Eugène Garnier, rescapé du convoi du 6 juillet 1942 et arrêté lui aussi ce 18 octobre 1941, a écrit à propos de cette rafle : « Les arrestations et perquisitions de la Gestapo le jour même, ont lieu à la suite de la distribution massive d’un tract (rédigé et imprimé par imprimerie clandestine). Cette diffusion est à la base de l’arrestation de 3 camarades traduits en cour martiale, dont l’un deux, Henri Veniard fut fusillé à Caen le 12 novembre 1941. Les tracts appelaient au sabotage des installations de l’Occupant et des entreprises sous leur contrôle, également au renforcement de la Résistance et à la création de comités populaires, qui par la suite donnèrent naissance au Front national et aux premiers groupes FTPF».
Justin Daguts est remis aux autorités allemandes à leur demande.
Celles-ci l’internent dès le 19 octobre 1941 au camp allemand de Royallieu à Compiègne le (Frontstalag 122).Depuis ce camp administré par la Wehrmacht, il va être déporté à destination d’Auschwitz. Pour comprendre la politique de l’Occupant qui mène à sa déportation, on lira les deux articles du site qui exposent les raisons des internements, des fusillades et de la déportation : La politique allemande des otages (août 1941-octobre 1942) et «une déportation d’otages».
Depuis le camp de Compiègne, Justin Daguts est déporté à Auschwitz dans le convoi du 6 juillet 1942.
Cf Article du site : Les wagons de la Déportation.
Ce convoi est composé au départ de Compiègne, de 1175 hommes (1100 « otages communistes » – jeunes communistes, anciens responsables politiques et élus du Parti communiste, syndicalistes de la CGT et délégués du personnel d’avant-guerre, militants et syndicalistes clandestins, résistants – de cinquante « otages juifs » et de quelques « droits communs »). Il faisait partie des mesures de terreur allemandes destinées à combattre, en France, les judéo-bolcheviks responsables, aux yeux de Hitler, des actions armées organisées par le parti communiste clandestin contre des officiers et des soldats de la Wehrmacht, à partir d’août 1941. Lire dans le site le récit des deux jours du transport : Compiègne-Auschwitz : 6-8 juillet 1942. Sur les 1175 otages partis de Compiègne le 6 juillet 1942, 1170 sont présents à l’arrivée du train en gare d’Auschwitz le 8 juillet 1942. Ces derniers sont enregistrés et photographiés au Stammlager d’Auschwitz (camp souche ou camp principal, dénommé en 1943 Auschwitz-I) entre les numéros « 45157 » et « 46326 », d’où le nom de « convoi des 45000 », sous lequel les déportés du camp désignaient ce convoi. Ce matricule – qu’il doit apprendre à dire en allemand et en polonais à toute demande des Kapos et des SS – sera désormais sa seule identité.

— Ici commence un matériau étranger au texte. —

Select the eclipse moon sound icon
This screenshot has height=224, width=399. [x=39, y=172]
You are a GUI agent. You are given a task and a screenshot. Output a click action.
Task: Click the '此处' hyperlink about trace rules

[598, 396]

Lire dans le site : Le KL Auschwitz-Birkenau.
Son numéro d’immatriculation à Auschwitz n’est pas connu. Le numéro « 45419 ? » figurant dans mes deux premiers ouvrages sur le convoi du 6 juillet 1942 (éditions de 1997 et 2000) correspondait à une tentative de reconstitution de la liste du convoi par matricules, qui n’a pu aboutir en raison de l’existence de quatre listes alphabétiques successives, de la persistance de lacunes pour plus d’une dizaine de noms et d’incertitudes sur plusieurs centaines de numéros matricules.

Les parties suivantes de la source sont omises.